§ Your assignment
Would you return the lines from the one that contains "حساب کاربری من (160, 1953)" to the last line of the entries below, exactly and with nothing added?

§ Collected data entries
▬▬▬▬▬▬▬▬▬▬
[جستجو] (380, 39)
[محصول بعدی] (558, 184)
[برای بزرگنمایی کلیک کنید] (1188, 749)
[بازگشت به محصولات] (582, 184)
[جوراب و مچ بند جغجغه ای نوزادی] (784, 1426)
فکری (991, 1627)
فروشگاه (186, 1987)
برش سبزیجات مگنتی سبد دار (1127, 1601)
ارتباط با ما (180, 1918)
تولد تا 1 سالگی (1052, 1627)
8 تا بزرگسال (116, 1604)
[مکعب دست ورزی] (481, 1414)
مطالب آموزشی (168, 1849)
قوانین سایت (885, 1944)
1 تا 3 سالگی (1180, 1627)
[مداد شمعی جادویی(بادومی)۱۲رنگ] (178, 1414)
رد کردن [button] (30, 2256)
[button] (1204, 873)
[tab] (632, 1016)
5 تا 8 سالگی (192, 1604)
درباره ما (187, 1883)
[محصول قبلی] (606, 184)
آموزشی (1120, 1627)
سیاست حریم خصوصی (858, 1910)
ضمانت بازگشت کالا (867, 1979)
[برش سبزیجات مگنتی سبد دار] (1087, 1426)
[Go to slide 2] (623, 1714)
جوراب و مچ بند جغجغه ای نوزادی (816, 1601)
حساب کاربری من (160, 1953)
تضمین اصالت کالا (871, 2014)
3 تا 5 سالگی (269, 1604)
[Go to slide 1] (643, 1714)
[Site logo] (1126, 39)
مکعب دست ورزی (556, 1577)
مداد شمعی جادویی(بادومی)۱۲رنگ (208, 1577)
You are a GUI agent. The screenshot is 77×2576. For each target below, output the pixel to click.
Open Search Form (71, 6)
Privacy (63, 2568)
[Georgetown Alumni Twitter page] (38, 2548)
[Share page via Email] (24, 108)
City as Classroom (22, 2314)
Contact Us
▬▬▬▬▬▬▬▬▬▬
§ Solution
حساب کاربری من (160, 1953)
تضمین اصالت کالا (871, 2014)
3 تا 5 سالگی (269, 1604)
[Go to slide 1] (643, 1714)
[Site logo] (1126, 39)
مکعب دست ورزی (556, 1577)
مداد شمعی جادویی(بادومی)۱۲رنگ (208, 1577)
You are a GUI agent. The screenshot is 77×2576. For each target below, output the pixel to click.
Open Search Form (71, 6)
Privacy (63, 2568)
[Georgetown Alumni Twitter page] (38, 2548)
[Share page via Email] (24, 108)
City as Classroom (22, 2314)
Contact Us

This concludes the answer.